AIM OF THE TASK ▸ Rewrite every line of the items below as a Markdown table with the columns "Row" and "Line," skipping blank lines. Leave the pictures out.

------ RECORDS FOR THIS EXERCISE ------

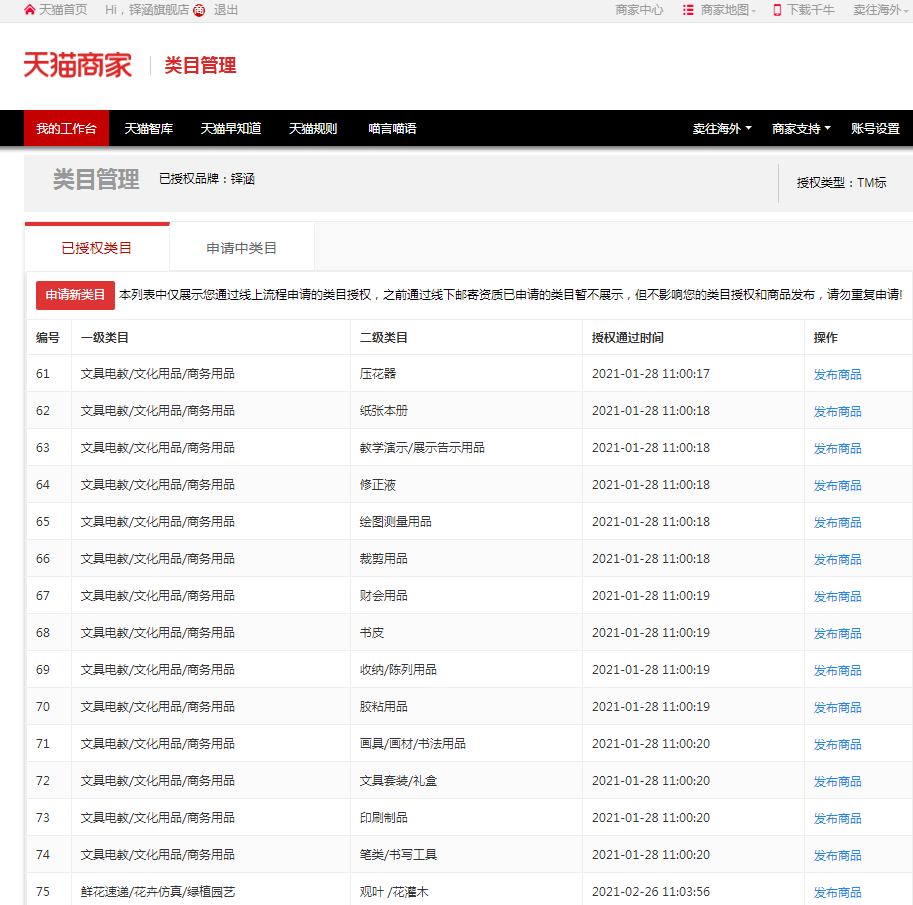This screenshot has height=905, width=913.
Task: Click the 商家地图 list icon
Action: tap(688, 10)
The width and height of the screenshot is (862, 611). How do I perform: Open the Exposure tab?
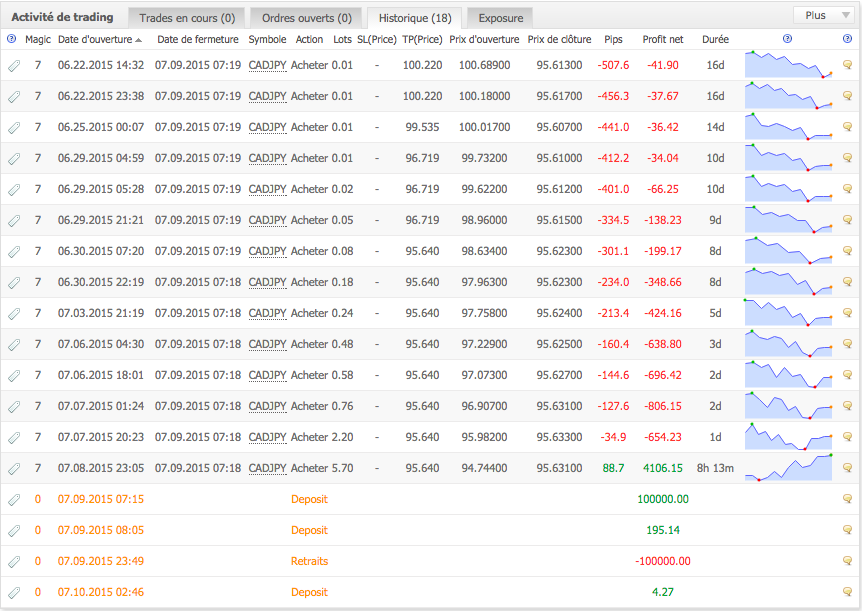coord(500,18)
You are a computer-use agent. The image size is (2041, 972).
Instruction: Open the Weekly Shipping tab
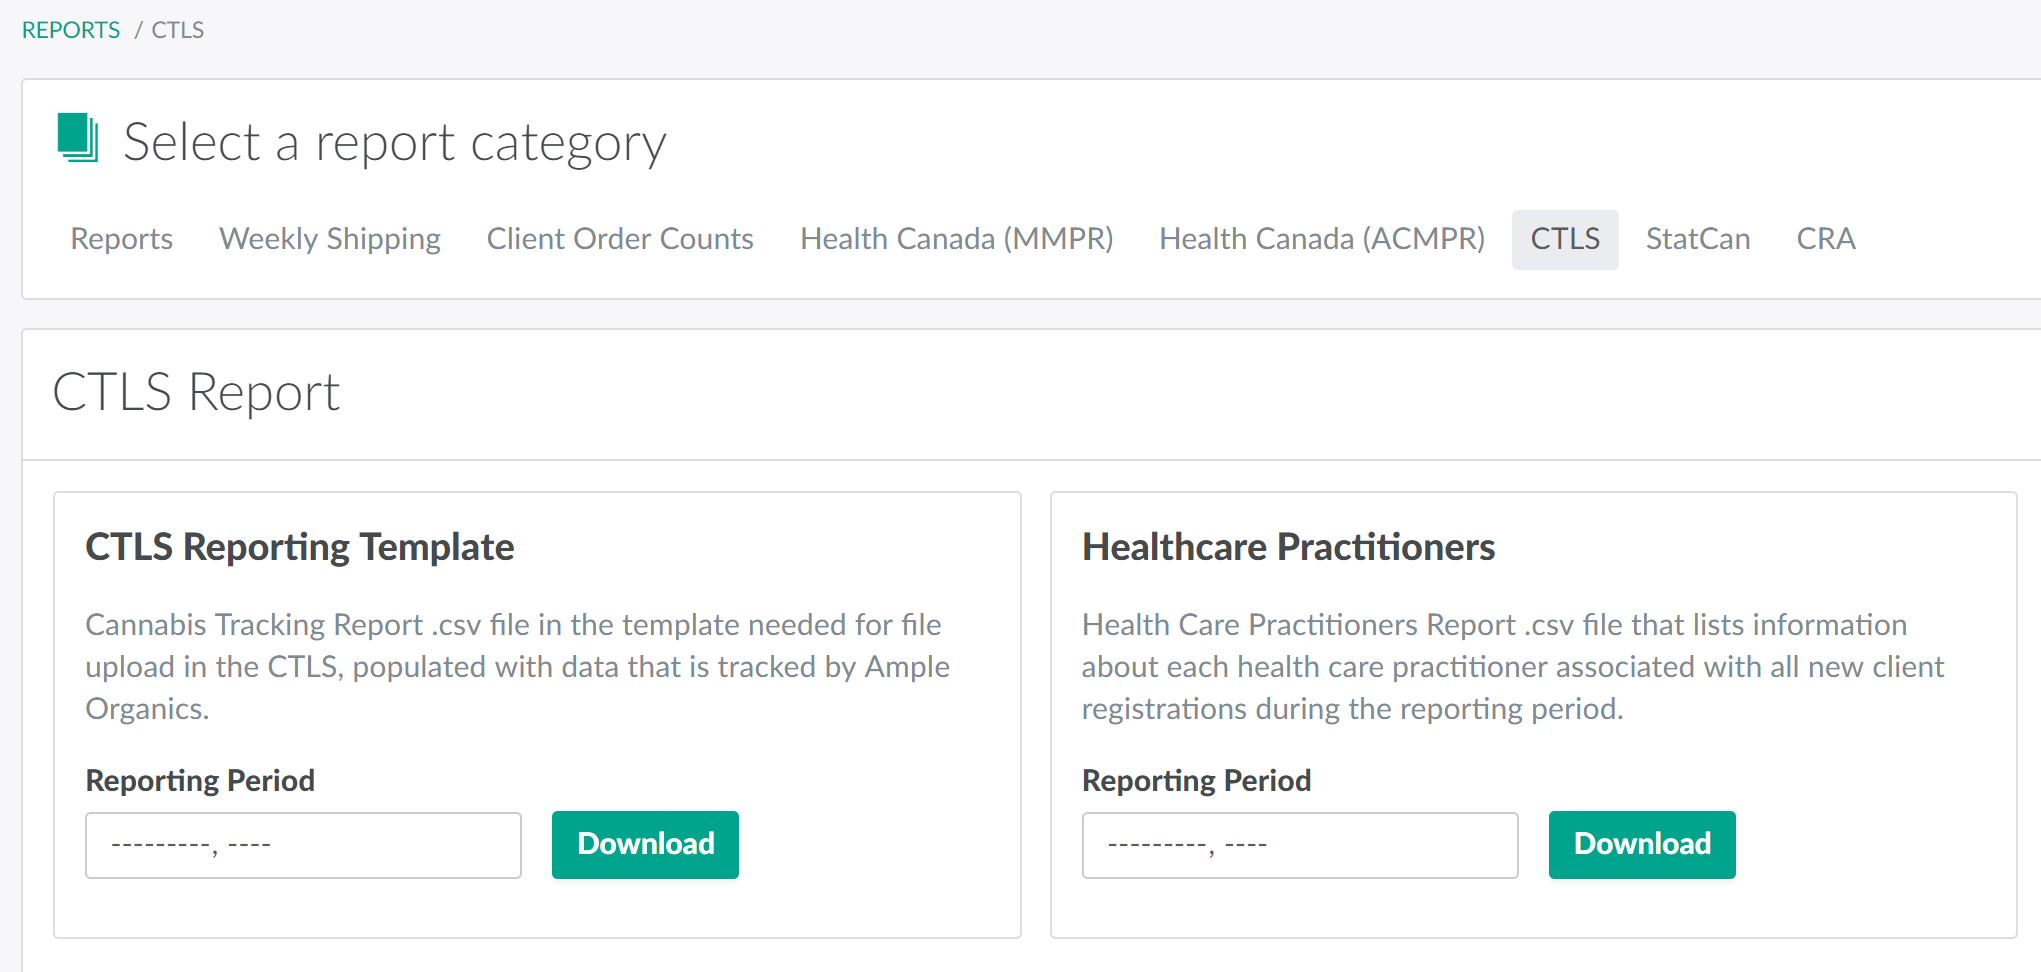click(330, 239)
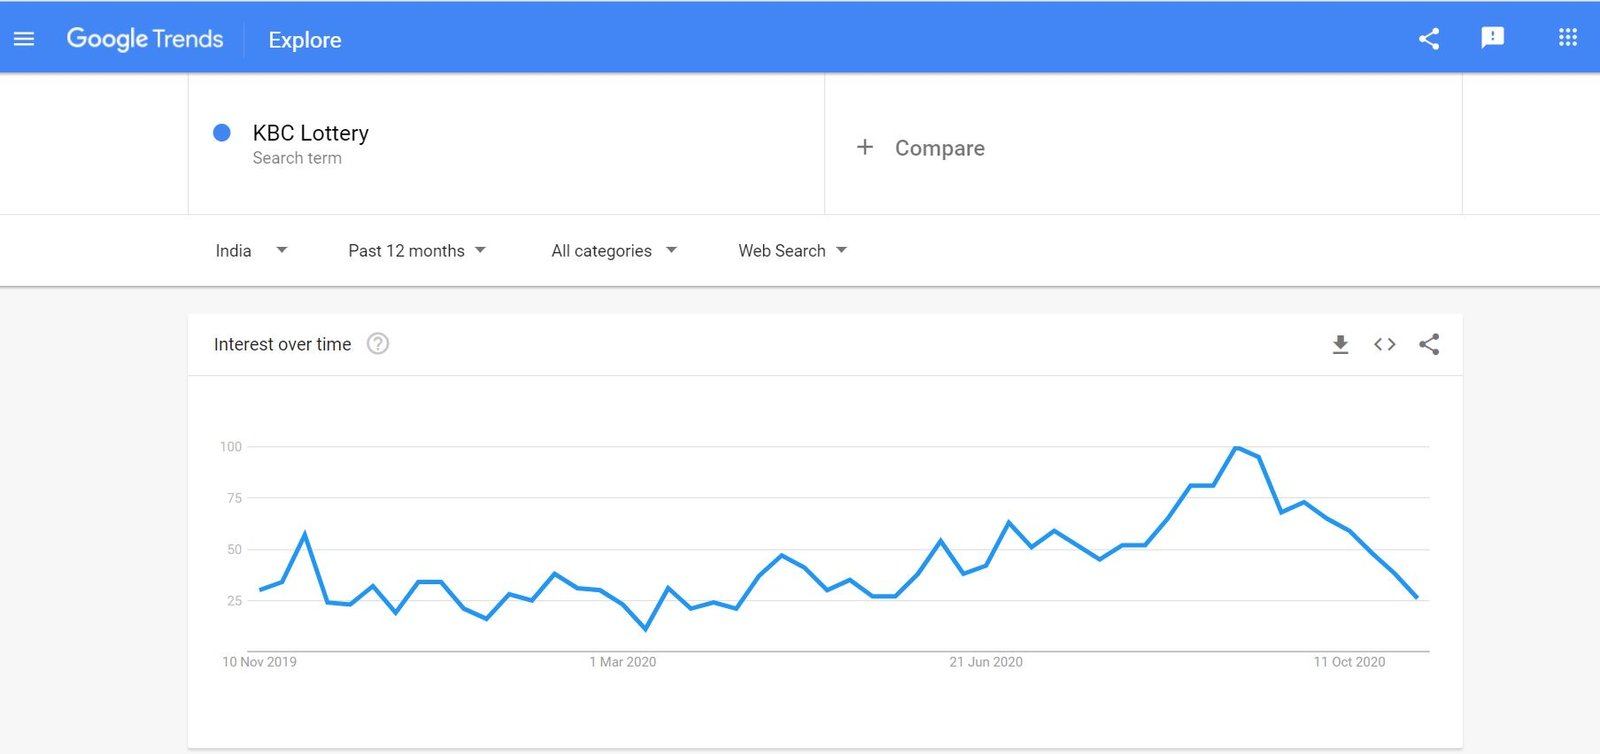The width and height of the screenshot is (1600, 754).
Task: Share the Interest over time chart
Action: [1429, 345]
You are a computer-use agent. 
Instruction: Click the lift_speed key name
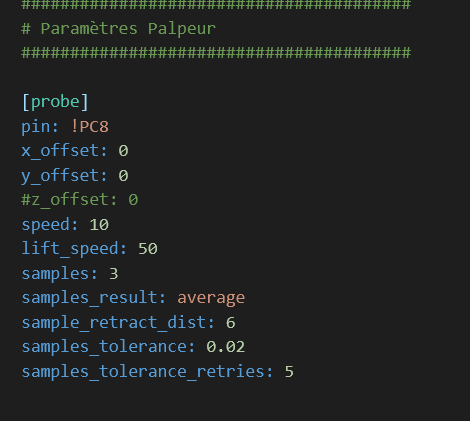tap(74, 249)
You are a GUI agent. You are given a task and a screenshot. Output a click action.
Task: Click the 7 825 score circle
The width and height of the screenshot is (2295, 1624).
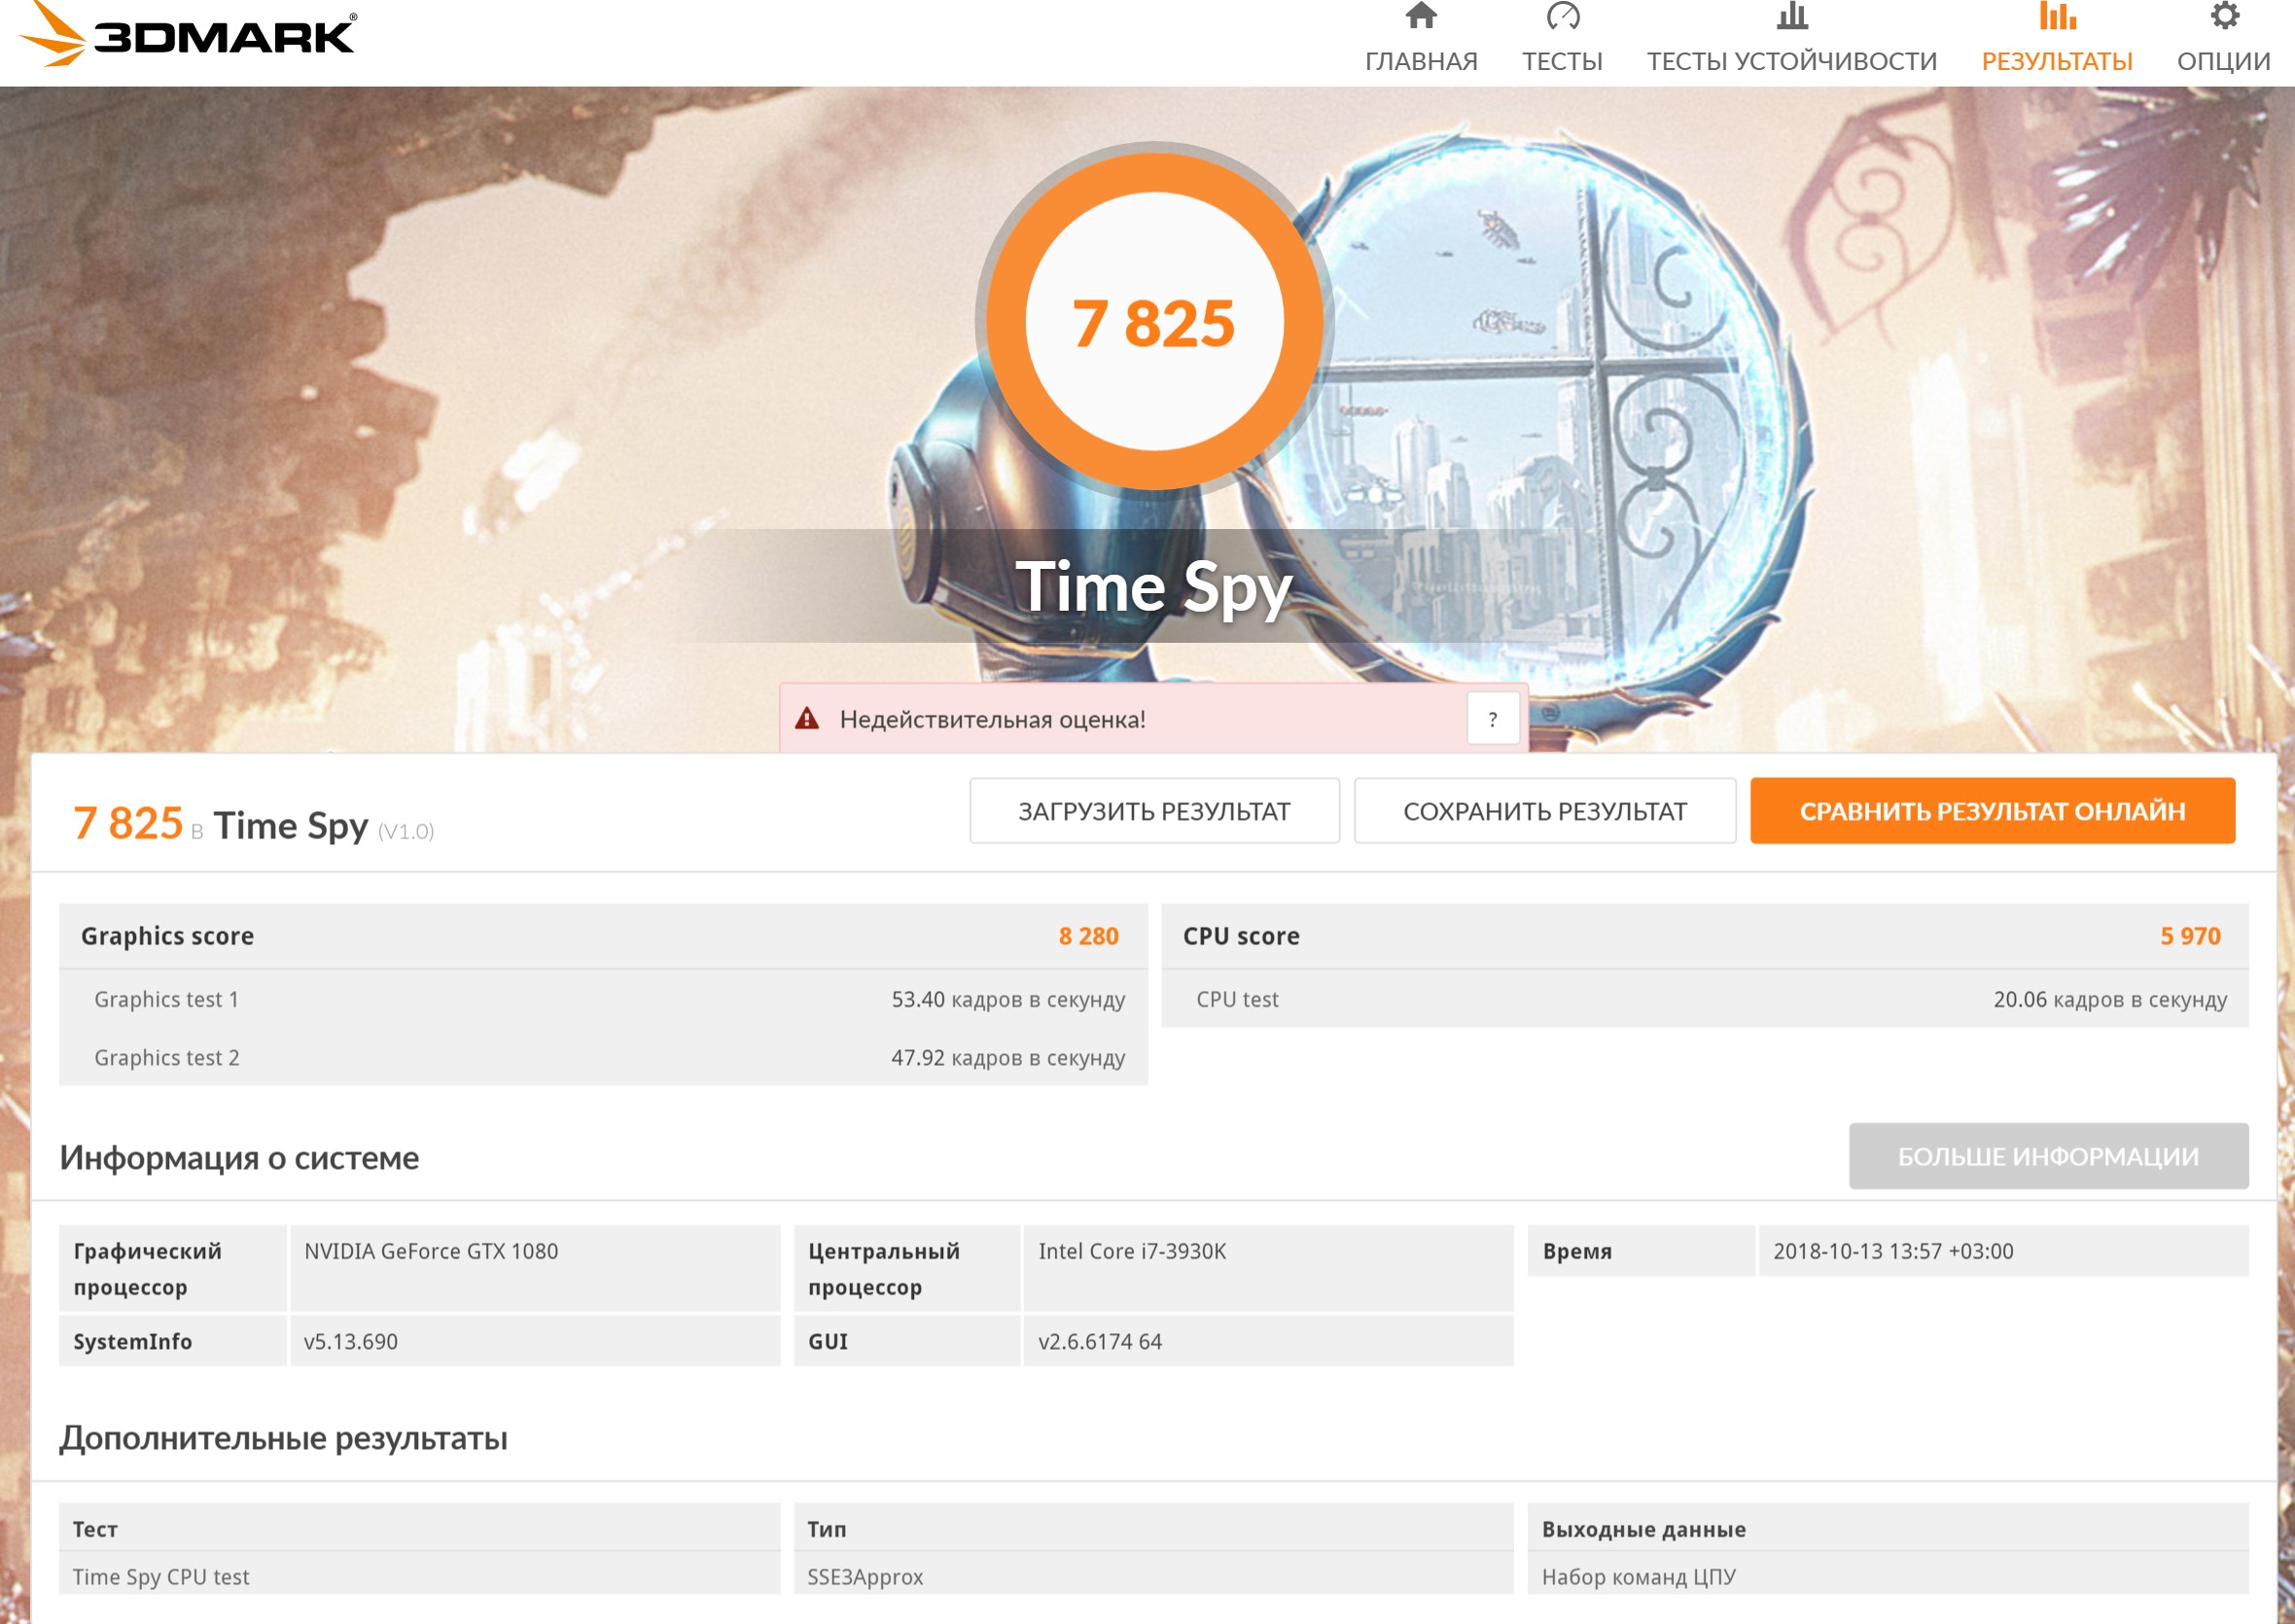[x=1154, y=322]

------

THE ANSWER ▸
| Row | Line |
|---|---|
| 1 | This screenshot has height=905, width=913. |
| 2 | Task: Click the 商家地图 list icon |
| 3 | Action: tap(688, 10) |
| 4 | The width and height of the screenshot is (862, 611). How do I perform: Open the Exposure tab? |
| 5 | coord(500,18) |
| 6 | You are a computer-use agent. The image size is (2041, 972). |
| 7 | Instruction: Open the Weekly Shipping tab |
| 8 | click(330, 239) |
| 9 | The width and height of the screenshot is (1600, 754). |
| 10 | Task: Share the Interest over time chart |
| 11 | Action: [1429, 345] |
| 12 | You are a computer-use agent.  |
| 13 | Instruction: Click the lift_speed key name |
| 14 | tap(74, 249) |
| 15 | You are a GUI agent. You are given a task and a screenshot. Output a click action. |
| 16 | Task: Click the 7 825 score circle |
| 17 | The width and height of the screenshot is (2295, 1624). |
| 18 | [x=1154, y=322] |